ISIS sympathizers from Algeria vandalize University of Toronto websites to proclaim their love for jihad.
A new report from the American Enterprise Institute and Norse outlines Iranian offensive cyber operations, ambitions, and capabilities. They discern signs of close interest in the North American power grid. (Compare to Cylance's earlier report on Operation Cleaver, which noted Iranian interest in airport security.)

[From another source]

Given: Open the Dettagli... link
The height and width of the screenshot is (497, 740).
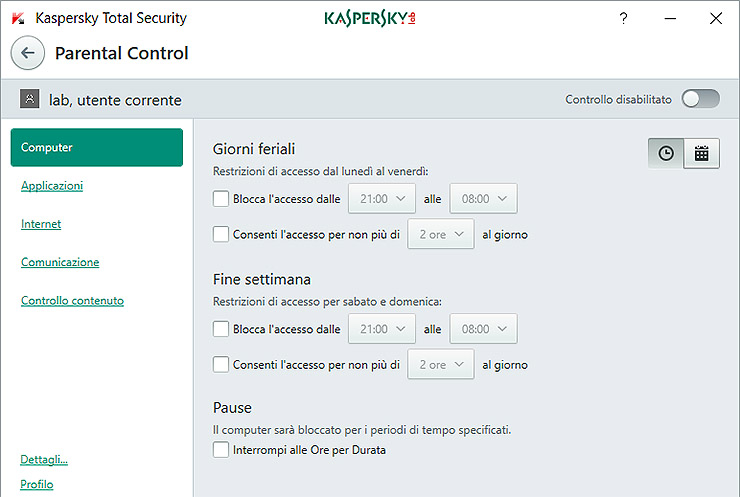Looking at the screenshot, I should pyautogui.click(x=44, y=460).
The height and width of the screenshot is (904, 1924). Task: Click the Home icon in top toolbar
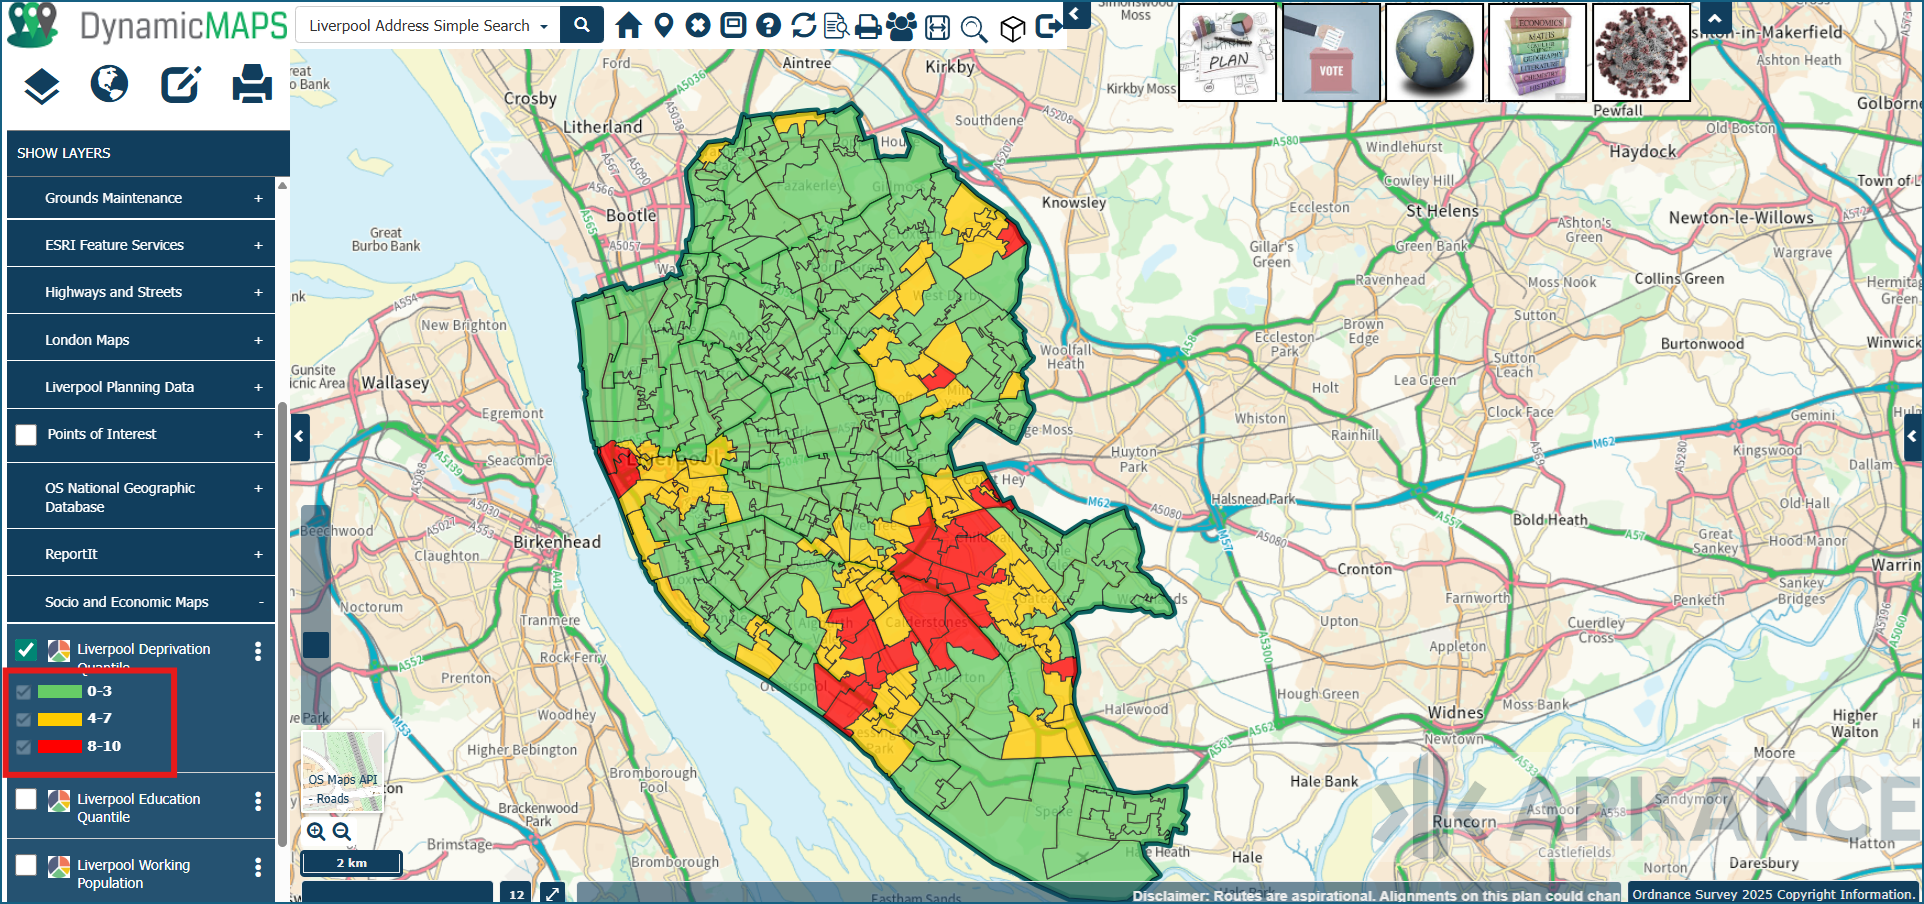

Airliner security remains in the news as Boeing and others dispute the recent US Government Accountability Office's warning that networked flight decks are vulnerable to hacking. (Via several vectors, but passenger Wi-Fi attract the most attention. It also draws law enforcement attention, as One World Labs' Roberts attracts the FBI's basilisk eye after some perhaps too-frisky tweeting on a Denver-to-Syracuse run. It's striking how much is observed.)
Wikileaks publishes Sony emails (accompanied by some high-minded rumination about corporate political influence).
The Pawn Storm cyber espionage campaign is still active. So is banking malware Neverquest (a.k.a. Vawtrak): now more evasive. And gamers should remain alert for Teslacrypt ransomware.
Cisco patches an exploitable vulnerability in ASR 9000 Series Aggregation Services Routers. Sophos calls Microsoft's patch MS15-034 a "must-fix."
US SecDef Carter woos Silicon Valley.
Dark Reading calls out the "seven deadly sins" users commit that expose enterprises to hacking. They don't interpret them in terms of the traditional Seven Capital Vices, so we'll do that for you: users are guilty of, in order, sloth, avarice, and (a distant third) pride. Lust, envy, gluttony, and wrath not so much (at least in cyberspace).